→ Data extract
········
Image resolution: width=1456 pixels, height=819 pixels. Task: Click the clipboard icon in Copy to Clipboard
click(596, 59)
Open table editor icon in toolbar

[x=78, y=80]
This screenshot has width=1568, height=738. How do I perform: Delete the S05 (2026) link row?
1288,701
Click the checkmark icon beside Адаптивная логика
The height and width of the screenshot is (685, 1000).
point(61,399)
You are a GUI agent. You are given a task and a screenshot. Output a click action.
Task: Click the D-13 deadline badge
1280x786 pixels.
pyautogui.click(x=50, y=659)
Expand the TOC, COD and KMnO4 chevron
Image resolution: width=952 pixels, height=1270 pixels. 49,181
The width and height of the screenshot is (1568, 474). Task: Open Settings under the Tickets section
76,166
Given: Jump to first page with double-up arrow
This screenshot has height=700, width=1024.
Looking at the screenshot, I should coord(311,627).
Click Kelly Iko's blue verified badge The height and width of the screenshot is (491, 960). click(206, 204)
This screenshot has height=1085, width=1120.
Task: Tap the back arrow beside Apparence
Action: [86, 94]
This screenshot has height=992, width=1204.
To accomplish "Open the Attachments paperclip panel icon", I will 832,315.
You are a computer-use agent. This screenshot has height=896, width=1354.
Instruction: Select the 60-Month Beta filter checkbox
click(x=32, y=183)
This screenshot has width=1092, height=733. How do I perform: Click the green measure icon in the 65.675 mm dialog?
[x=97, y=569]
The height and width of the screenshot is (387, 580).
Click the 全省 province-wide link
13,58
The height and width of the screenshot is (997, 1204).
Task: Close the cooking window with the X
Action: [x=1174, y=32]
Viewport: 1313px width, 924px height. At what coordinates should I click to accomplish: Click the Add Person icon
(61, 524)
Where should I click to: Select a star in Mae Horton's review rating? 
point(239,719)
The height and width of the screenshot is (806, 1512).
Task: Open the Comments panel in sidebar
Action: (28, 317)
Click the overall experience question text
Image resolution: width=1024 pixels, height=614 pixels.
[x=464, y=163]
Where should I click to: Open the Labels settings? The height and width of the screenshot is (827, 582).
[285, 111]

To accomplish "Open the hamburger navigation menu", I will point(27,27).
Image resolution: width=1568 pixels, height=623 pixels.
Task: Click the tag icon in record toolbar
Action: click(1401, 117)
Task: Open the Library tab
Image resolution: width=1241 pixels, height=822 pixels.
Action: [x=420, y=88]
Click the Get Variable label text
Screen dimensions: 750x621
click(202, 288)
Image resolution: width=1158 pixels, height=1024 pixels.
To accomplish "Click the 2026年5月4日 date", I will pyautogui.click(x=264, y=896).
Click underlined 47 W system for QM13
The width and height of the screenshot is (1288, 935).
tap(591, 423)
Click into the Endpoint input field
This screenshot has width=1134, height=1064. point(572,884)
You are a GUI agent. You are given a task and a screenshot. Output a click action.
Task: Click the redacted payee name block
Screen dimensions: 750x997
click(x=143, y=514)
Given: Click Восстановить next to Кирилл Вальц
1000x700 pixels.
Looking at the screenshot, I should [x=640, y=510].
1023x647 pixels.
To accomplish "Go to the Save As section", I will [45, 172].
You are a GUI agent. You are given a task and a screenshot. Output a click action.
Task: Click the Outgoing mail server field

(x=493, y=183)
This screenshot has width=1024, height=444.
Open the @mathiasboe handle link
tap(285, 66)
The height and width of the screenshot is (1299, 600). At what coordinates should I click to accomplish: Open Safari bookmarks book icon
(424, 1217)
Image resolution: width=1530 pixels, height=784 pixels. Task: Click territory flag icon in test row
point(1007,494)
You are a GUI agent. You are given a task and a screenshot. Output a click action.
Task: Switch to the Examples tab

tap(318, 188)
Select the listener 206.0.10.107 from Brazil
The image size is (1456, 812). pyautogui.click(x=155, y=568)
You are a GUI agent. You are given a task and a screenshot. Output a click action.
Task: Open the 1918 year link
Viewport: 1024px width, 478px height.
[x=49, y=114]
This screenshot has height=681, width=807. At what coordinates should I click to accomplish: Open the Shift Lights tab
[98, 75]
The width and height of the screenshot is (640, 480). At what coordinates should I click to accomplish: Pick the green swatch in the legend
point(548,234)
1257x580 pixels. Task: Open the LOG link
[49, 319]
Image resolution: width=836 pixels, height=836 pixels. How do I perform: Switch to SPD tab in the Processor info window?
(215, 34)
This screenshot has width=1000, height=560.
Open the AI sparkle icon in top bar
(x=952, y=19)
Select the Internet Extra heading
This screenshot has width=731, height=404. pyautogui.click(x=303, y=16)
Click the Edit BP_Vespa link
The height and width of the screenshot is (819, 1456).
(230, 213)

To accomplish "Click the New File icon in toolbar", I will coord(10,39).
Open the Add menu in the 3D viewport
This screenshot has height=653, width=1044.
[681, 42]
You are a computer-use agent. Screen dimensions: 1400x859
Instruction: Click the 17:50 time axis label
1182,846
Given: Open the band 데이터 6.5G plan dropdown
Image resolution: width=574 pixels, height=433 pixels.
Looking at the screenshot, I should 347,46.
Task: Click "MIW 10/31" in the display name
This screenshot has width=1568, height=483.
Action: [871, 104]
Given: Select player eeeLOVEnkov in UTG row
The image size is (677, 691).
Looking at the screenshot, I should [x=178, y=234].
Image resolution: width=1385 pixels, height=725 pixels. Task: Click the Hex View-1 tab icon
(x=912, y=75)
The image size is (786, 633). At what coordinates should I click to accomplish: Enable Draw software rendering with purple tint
········
→ Exercise description
Retype every line of the material exactly as given.

→ Task result
Image resolution: width=1456 pixels, height=819 pixels. Task: Click the clipboard icon in Copy to Clipboard
click(596, 59)
Open table editor icon in toolbar

[x=78, y=80]
This screenshot has width=1568, height=738. How do I perform: Delete the S05 (2026) link row?
1288,701
Click the checkmark icon beside Адаптивная логика
The height and width of the screenshot is (685, 1000).
point(61,399)
You are a GUI agent. You are given a task and a screenshot. Output a click action.
Task: Click the D-13 deadline badge
1280x786 pixels.
pyautogui.click(x=50, y=659)
Expand the TOC, COD and KMnO4 chevron
Image resolution: width=952 pixels, height=1270 pixels. 49,181
The width and height of the screenshot is (1568, 474). Task: Open Settings under the Tickets section
76,166
Given: Jump to first page with double-up arrow
This screenshot has height=700, width=1024.
Looking at the screenshot, I should coord(311,627).
Click Kelly Iko's blue verified badge The height and width of the screenshot is (491, 960). click(206, 204)
This screenshot has height=1085, width=1120.
Task: Tap the back arrow beside Apparence
Action: [86, 94]
This screenshot has height=992, width=1204.
To accomplish "Open the Attachments paperclip panel icon", I will 832,315.
You are a computer-use agent. This screenshot has height=896, width=1354.
Instruction: Select the 60-Month Beta filter checkbox
click(x=32, y=183)
This screenshot has width=1092, height=733. How do I perform: Click the green measure icon in the 65.675 mm dialog?
[x=97, y=569]
The height and width of the screenshot is (387, 580).
Click the 全省 province-wide link
13,58
The height and width of the screenshot is (997, 1204).
Task: Close the cooking window with the X
Action: [x=1174, y=32]
Viewport: 1313px width, 924px height. At what coordinates should I click to accomplish: Click the Add Person icon
(61, 524)
Where should I click to: Select a star in Mae Horton's review rating? 
point(239,719)
The height and width of the screenshot is (806, 1512).
Task: Open the Comments panel in sidebar
Action: (28, 317)
Click the overall experience question text
Image resolution: width=1024 pixels, height=614 pixels.
[x=464, y=163]
Where should I click to: Open the Labels settings? The height and width of the screenshot is (827, 582).
[285, 111]

To accomplish "Open the hamburger navigation menu", I will point(27,27).
Image resolution: width=1568 pixels, height=623 pixels.
Task: Click the tag icon in record toolbar
Action: click(1401, 117)
Task: Open the Library tab
Image resolution: width=1241 pixels, height=822 pixels.
Action: [x=420, y=88]
Click the Get Variable label text
Screen dimensions: 750x621
click(202, 288)
Image resolution: width=1158 pixels, height=1024 pixels.
To accomplish "Click the 2026年5月4日 date", I will pyautogui.click(x=264, y=896).
Click underlined 47 W system for QM13
The width and height of the screenshot is (1288, 935).
tap(591, 423)
Click into the Endpoint input field
This screenshot has width=1134, height=1064. point(572,884)
You are a GUI agent. You are given a task and a screenshot. Output a click action.
Task: Click the redacted payee name block
Screen dimensions: 750x997
click(x=143, y=514)
Given: Click Восстановить next to Кирилл Вальц
1000x700 pixels.
Looking at the screenshot, I should [x=640, y=510].
1023x647 pixels.
To accomplish "Go to the Save As section", I will [45, 172].
You are a GUI agent. You are given a task and a screenshot. Output a click action.
Task: Click the Outgoing mail server field

(x=493, y=183)
This screenshot has width=1024, height=444.
Open the @mathiasboe handle link
tap(285, 66)
The height and width of the screenshot is (1299, 600). At what coordinates should I click to accomplish: Open Safari bookmarks book icon
(424, 1217)
Image resolution: width=1530 pixels, height=784 pixels. Task: Click territory flag icon in test row
point(1007,494)
You are a GUI agent. You are given a task and a screenshot. Output a click action.
Task: Switch to the Examples tab

tap(318, 188)
Select the listener 206.0.10.107 from Brazil
The image size is (1456, 812). pyautogui.click(x=155, y=568)
You are a GUI agent. You are given a task and a screenshot. Output a click action.
Task: Open the 1918 year link
Viewport: 1024px width, 478px height.
[x=49, y=114]
This screenshot has height=681, width=807. At what coordinates should I click to accomplish: Open the Shift Lights tab
[98, 75]
The width and height of the screenshot is (640, 480). At what coordinates should I click to accomplish: Pick the green swatch in the legend
point(548,234)
1257x580 pixels. Task: Open the LOG link
[49, 319]
Image resolution: width=836 pixels, height=836 pixels. How do I perform: Switch to SPD tab in the Processor info window?
(215, 34)
This screenshot has width=1000, height=560.
Open the AI sparkle icon in top bar
(x=952, y=19)
Select the Internet Extra heading
This screenshot has width=731, height=404. pyautogui.click(x=303, y=16)
Click the Edit BP_Vespa link
The height and width of the screenshot is (819, 1456).
(230, 213)

To accomplish "Click the New File icon in toolbar", I will coord(10,39).
Open the Add menu in the 3D viewport
This screenshot has height=653, width=1044.
[681, 42]
You are a computer-use agent. Screen dimensions: 1400x859
Instruction: Click the 17:50 time axis label
1182,846
Given: Open the band 데이터 6.5G plan dropdown
Image resolution: width=574 pixels, height=433 pixels.
Looking at the screenshot, I should 347,46.
Task: Click "MIW 10/31" in the display name
This screenshot has width=1568, height=483.
Action: [871, 104]
Given: Select player eeeLOVEnkov in UTG row
The image size is (677, 691).
Looking at the screenshot, I should [x=178, y=234].
Image resolution: width=1385 pixels, height=725 pixels. Task: Click the Hex View-1 tab icon
(x=912, y=75)
The image size is (786, 633). At what coordinates should I click to accomplish: Enable Draw software rendering with purple tint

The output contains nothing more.